Data Privacy & Confidentiality

Using AI tools with sensitive research data

How Claude Code Actually Handles Your Data

Understanding the data flow removes a lot of anxiety and helps you make good decisions.

Here is what happens when you use Claude Code:

Files stay on your machine. Claude Code runs in your terminal. Nothing is automatically uploaded. Your data files are not sent anywhere unless Claude explicitly reads them as part of a prompt.
When Claude reads a file, its contents go to Anthropic’s API. If you ask Claude to “look at data.csv” or it reads a file to answer your question, the file contents become part of the API request sent to Anthropic’s servers.
The conversation is processed on Anthropic’s infrastructure. Your prompt + file contents + Claude’s response travel over HTTPS to Anthropic, where the model generates a response, and the result is returned to your terminal.
Content is not retained for training. Anthropic does not use Claude Code API conversations for model training. They are processed and discarded. There is no persistent storage of your data on Anthropic’s side between sessions.
Each session is independent. When you close a Claude Code session and start a new one, the previous conversation is gone. Claude has no memory of what was in last week’s session.

The practical implication: the risk is not “Anthropic will store my data.” The risk is “this file’s contents were included in an API call” — which is the same risk as sending it in an email or pasting it into a web form.

The Dropbox Rule

If you wouldn’t put it on Dropbox, don’t let Claude read it.

This is a useful heuristic. When Claude reads a file, treat it like you’ve sent that file to a cloud service. Apply the same judgment you’d use for any external data processing: institutional policy, data agreements, IRB protocol, GDPR obligations.

The question is not “is this technically encrypted?” (it is). The question is: “do my data agreements and institutional rules permit sending this data to an external processor?”

German and EU Context: GDPR and DSGVO

If you work at a German institution — including the Kiel Institute — GDPR (in German: DSGVO, Datenschutz-Grundverordnung) applies to any personal data you handle. Using Claude Code with personal data has legal implications worth understanding.

What counts as personal data under GDPR:

Names, addresses, email addresses, phone numbers
ID numbers (Personalausweis, passport, social security equivalents)
IP addresses and device identifiers
Health, financial, or survey data that can identify individuals
Firm names (if firms are small enough to identify individuals)
Any combination of variables that could single out a specific person

What doesn’t count: Properly aggregated data where individuals cannot be re-identified. Country-level trade flows, sector-level employment statistics, anonymized survey indices — these are generally fine.
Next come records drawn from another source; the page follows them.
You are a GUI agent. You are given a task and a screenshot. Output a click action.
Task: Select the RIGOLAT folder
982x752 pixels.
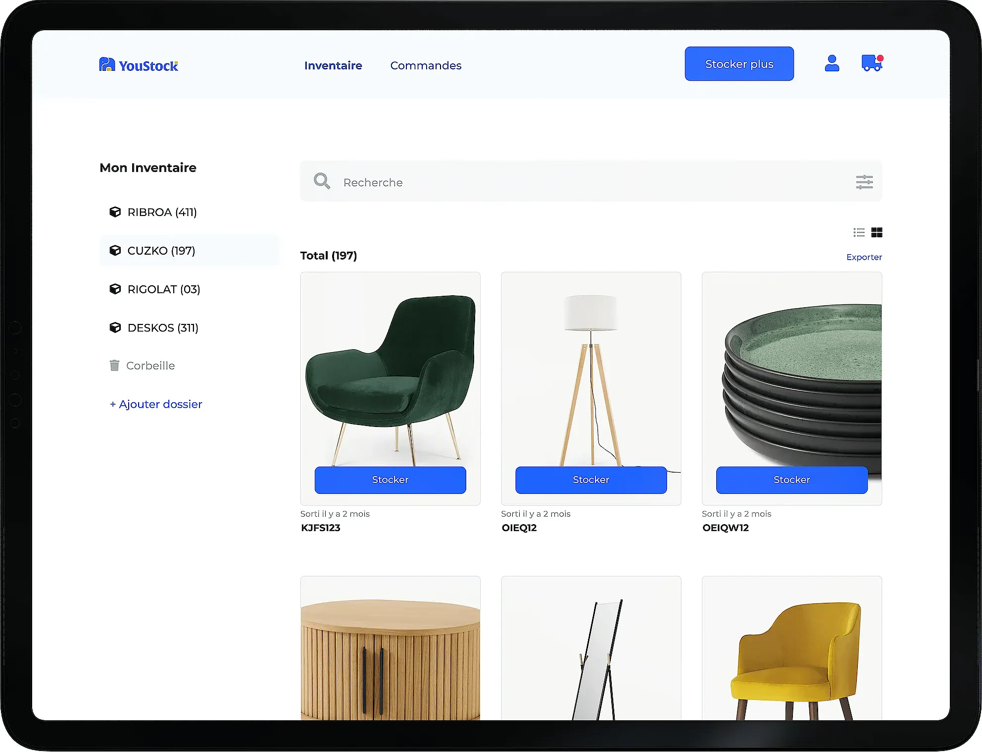point(163,289)
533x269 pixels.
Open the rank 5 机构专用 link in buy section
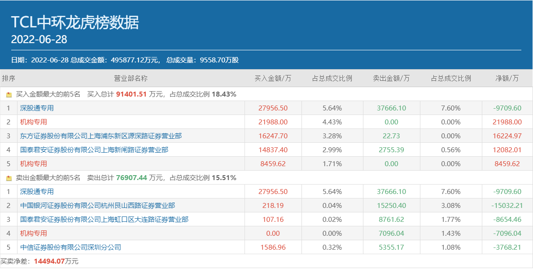[34, 164]
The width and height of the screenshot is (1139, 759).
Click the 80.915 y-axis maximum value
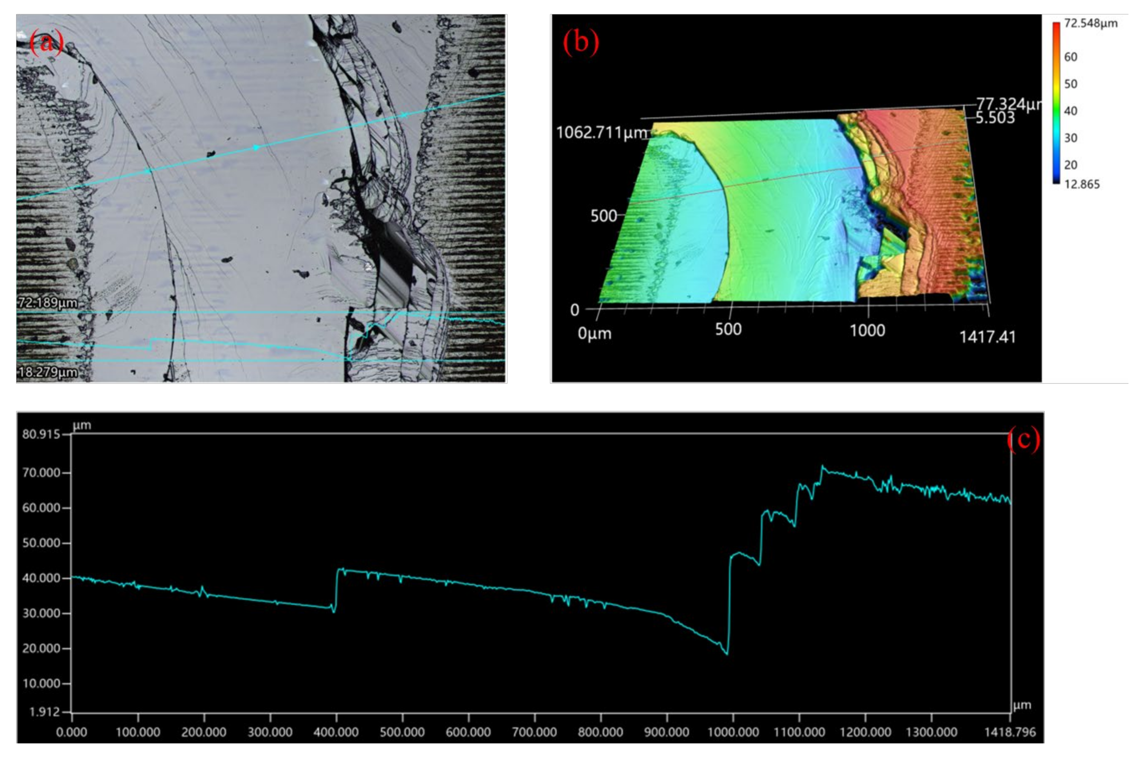[x=41, y=434]
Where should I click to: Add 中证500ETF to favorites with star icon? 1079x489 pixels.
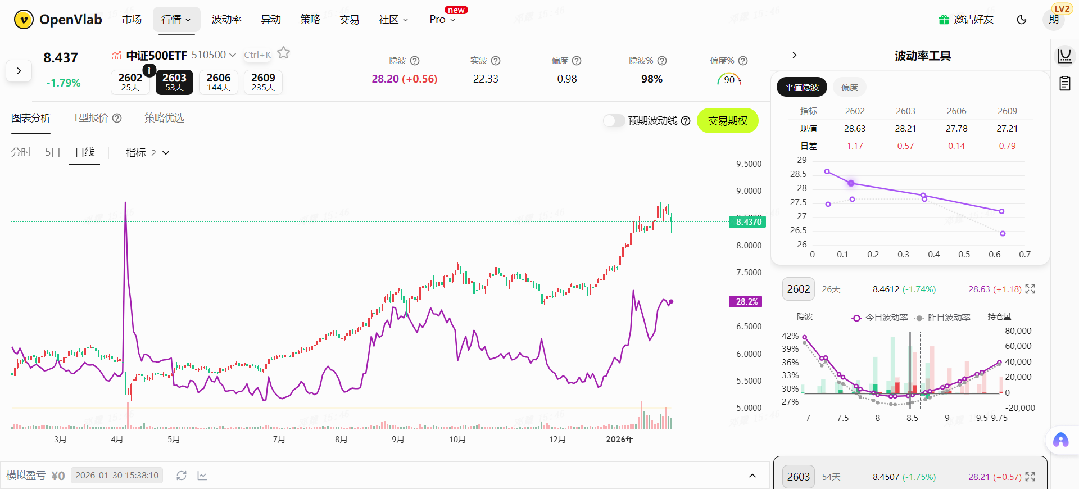[x=284, y=53]
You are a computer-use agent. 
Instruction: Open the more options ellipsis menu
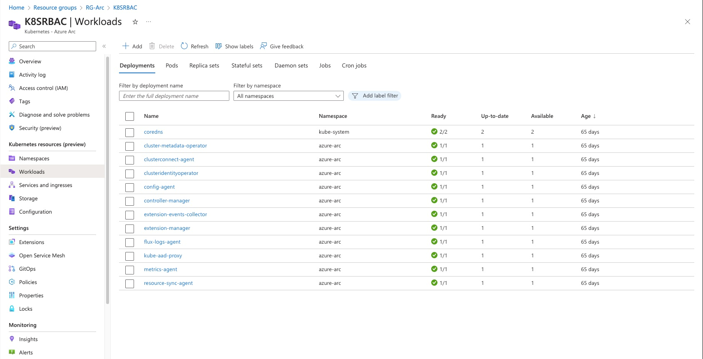[149, 22]
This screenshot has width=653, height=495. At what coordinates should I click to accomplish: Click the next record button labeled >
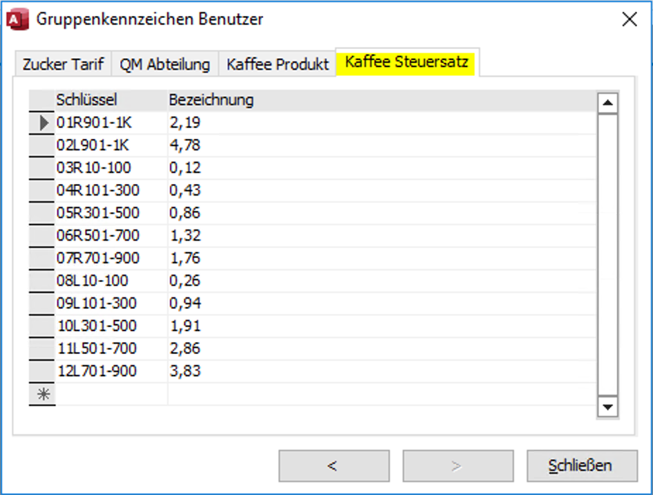click(x=457, y=465)
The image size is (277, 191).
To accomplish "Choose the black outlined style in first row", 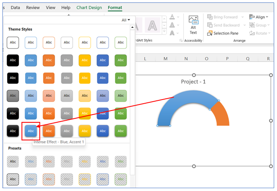I will tap(13, 42).
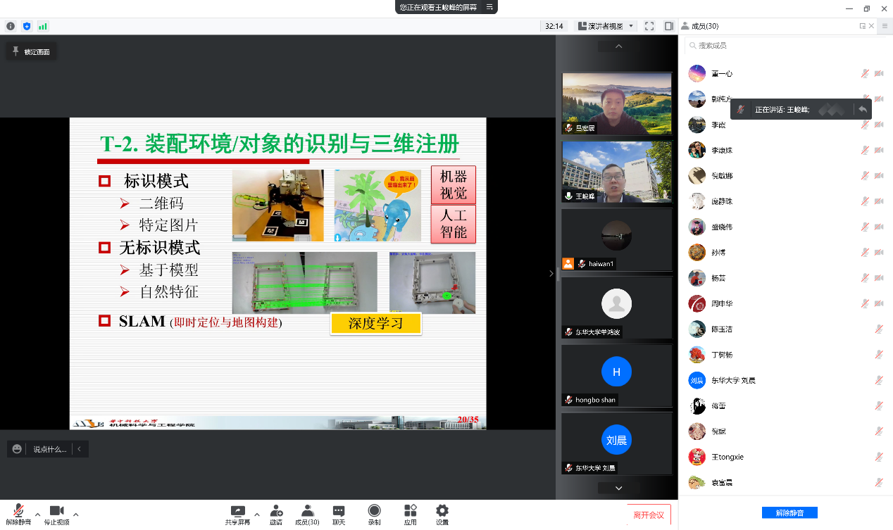Expand audio options arrow beside 解除静音
The width and height of the screenshot is (893, 530).
coord(37,514)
The DSGVO-Auftragsverarbeitung issue. Sending personal data to an external processor (like Anthropic) in principle requires an Auftragsverarbeitungsvertrag (AVV) — a data processing agreement. Anthropic offers a Data Processing Addendum for enterprise customers. For standard Claude subscriptions, you are subject to Anthropic’s standard Terms of Service and Privacy Policy, which may or may not satisfy your institution’s legal department.

Important

If your dataset contains personal data as defined by GDPR — survey microdata with identifiers, patient records, firm-level data with identifiable respondents — do not send it to Claude without first checking with your data steward and, if applicable, your DPO (Datenschutzbeauftragter).

Practical guidance for researchers:

Aggregated, anonymized data: proceed normally
Published microdata from official statistics (Eurostat, World Bank): generally fine
BACI, CEPII, UN Comtrade, WDI: no personal data, no issue
Firm-level survey data with identifiers: check your DTA first
Any IRB-restricted data: read your protocol before using cloud tools

The .claudeignore Pattern

Create a .claudeignore file in your project root to block Claude from reading specific files or directories. It works exactly like .gitignore.
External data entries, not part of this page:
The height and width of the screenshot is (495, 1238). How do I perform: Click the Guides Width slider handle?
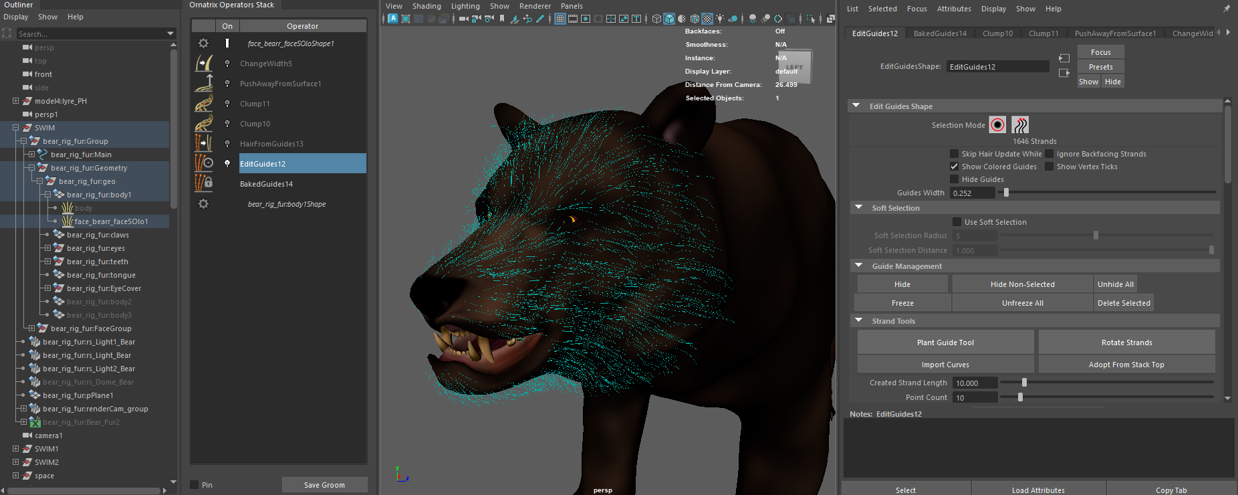pyautogui.click(x=1006, y=193)
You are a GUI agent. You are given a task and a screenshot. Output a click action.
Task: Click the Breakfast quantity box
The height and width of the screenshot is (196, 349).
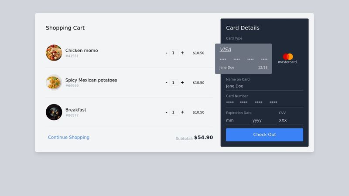pos(174,112)
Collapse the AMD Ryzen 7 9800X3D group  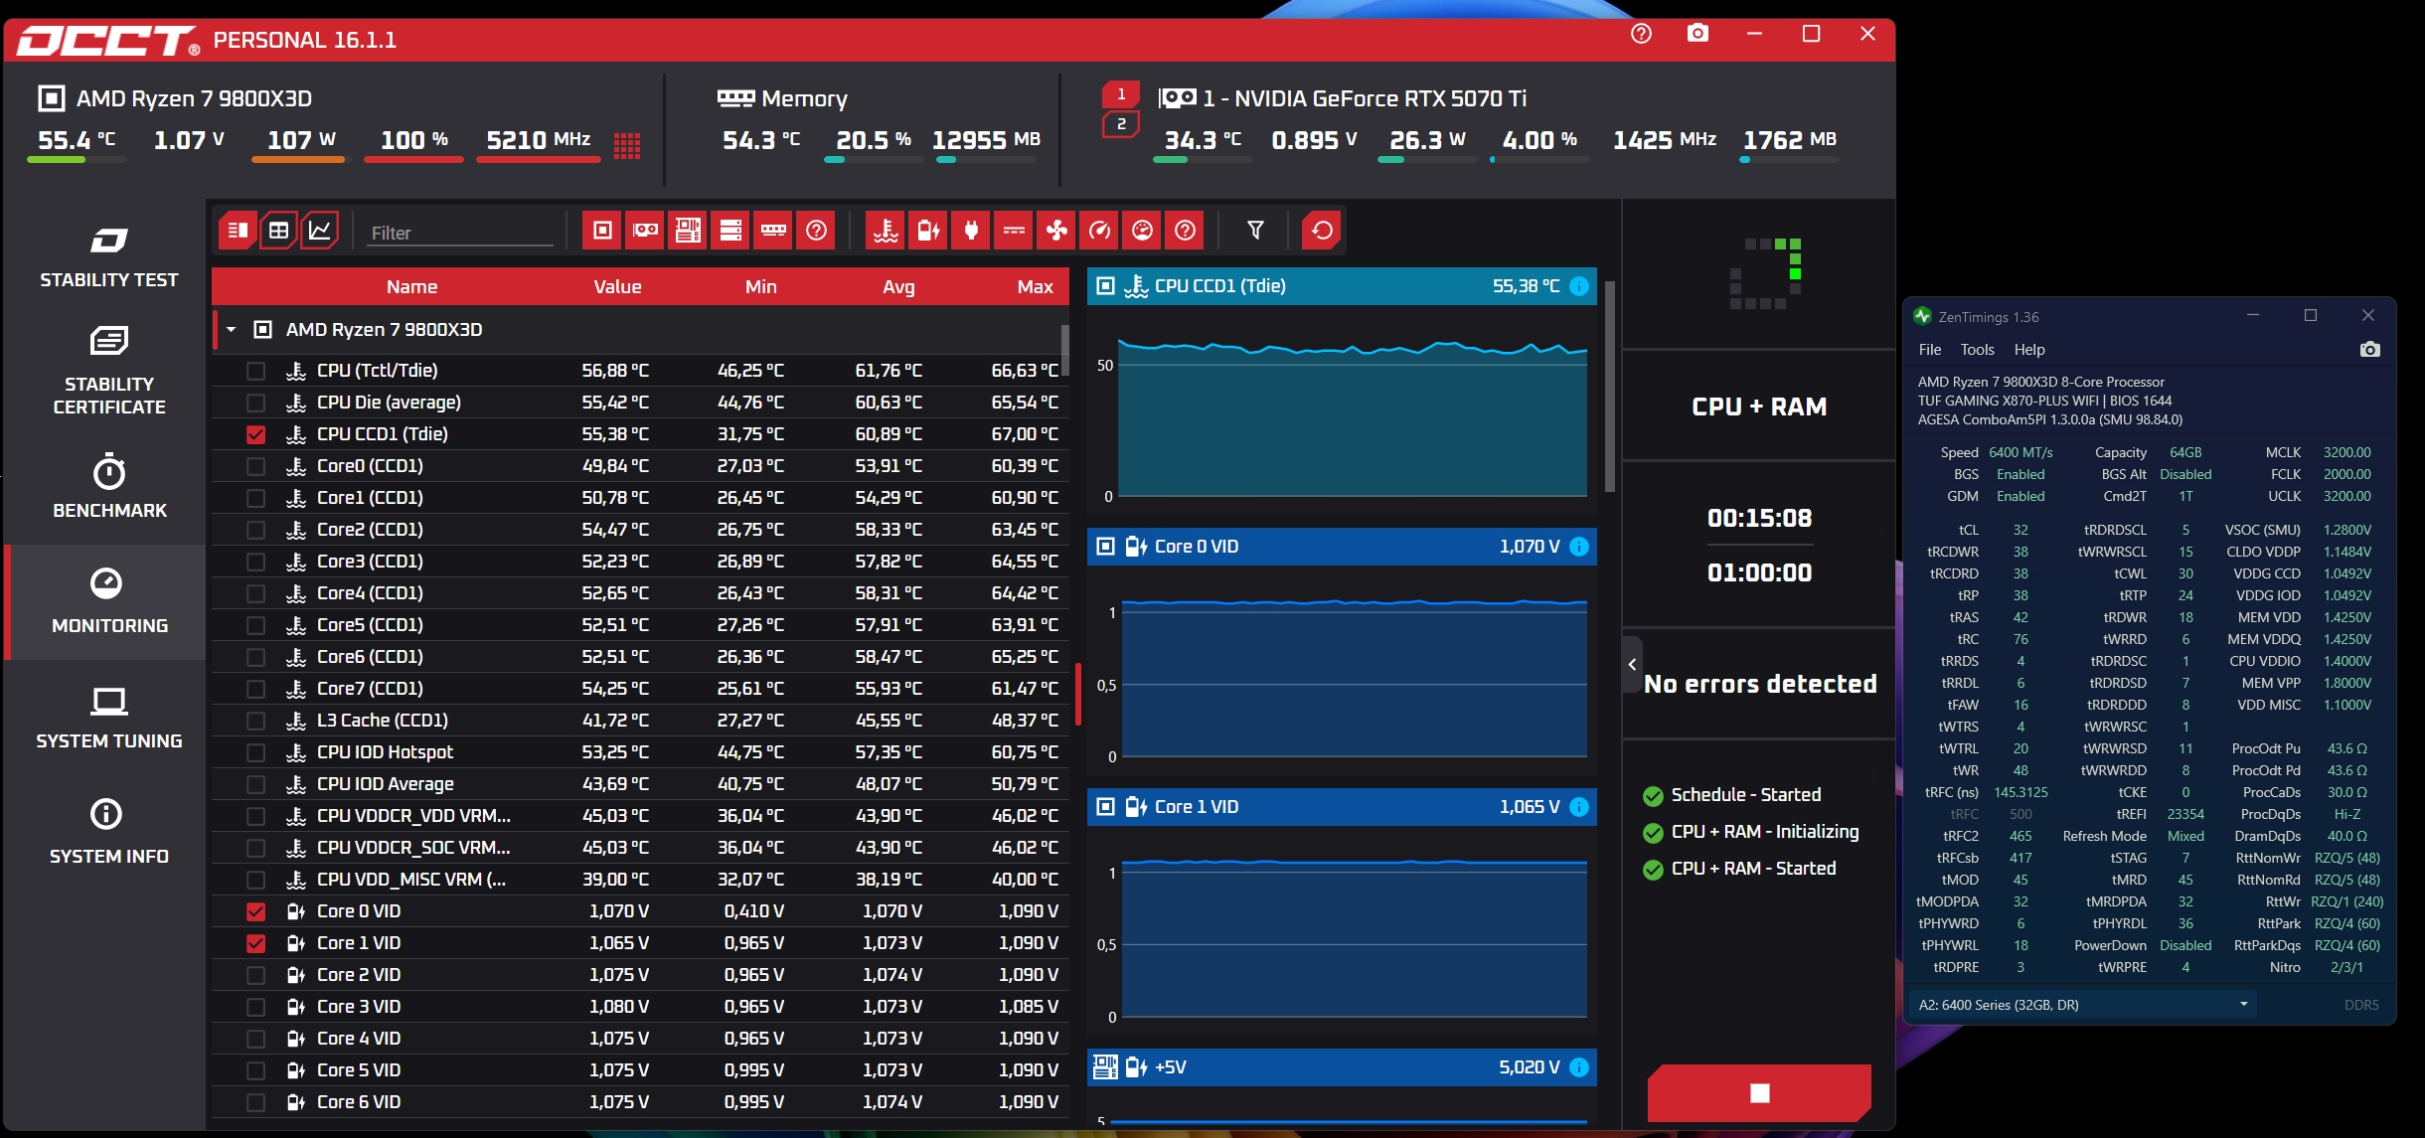click(x=231, y=329)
A realistic example for a project with mixed data:

# Confidential firm-level microdata (NDA)
data/firm_survey/
data/confidential/
data/restricted/

# Patent application data with inventor identifiers
data/patents/raw/

# IRB-restricted survey responses
data/survey/raw_responses/
data/survey/identified/

# Any Stata dataset (conservative default — too easy to have identifiers)
*.dta

# Credentials and secrets
.env
credentials.json
api_keys.R
*.pem

With this file in place, Claude will never read these files — even if you accidentally ask it to.

Tip

Create your .claudeignore before you start working, not after. It’s a seatbelt: you put it on before you need it.

Working with Aggregated Data: A Concrete Workflow

You have confidential firm-level data but want Claude’s help with the analysis. Here is how to structure this:

Step 1: Do the sensitive aggregation yourself.

Run your own R/Stata script to aggregate to the level you can share: industry × year, region × sector, or similar. Save the aggregated file to output/data/aggregated.csv.

Step 2: Start Claude with the aggregated data.

“I have firm-level data I can’t share directly. I’ve aggregated it to the industry-year level. The file is output/data/aggregated.csv. Can you help me model this?”

Step 3: Have Claude write the analysis code.

Claude writes and debugs the analysis code using the aggregated file. It never needs to see the underlying microdata.

Step 4: You run the code on the confidential data.

When Claude has written the full analysis pipeline, you run it locally against the real data. Claude gets the output (aggregated results, not raw observations).

This workflow lets you use Claude for the 80% of work that doesn’t require seeing sensitive observations.

The Separate Projects Approach

If you have a project with truly sensitive data that shouldn’t mix with Claude at all, keep it in a completely separate directory and never start Claude Code there.

Claude Code’s scope is the directory you launch it from. If you’re in ~/projects/gravity_model/, it has no access to ~/projects/confidential_survey/ unless you explicitly navigate there or point Claude to it.

Note

If you work on multiple projects — some sensitive, some not — it helps to be deliberate about which terminal window you’re in before typing any prompts. A moment of confusion can lead to Claude reading a file it shouldn’t.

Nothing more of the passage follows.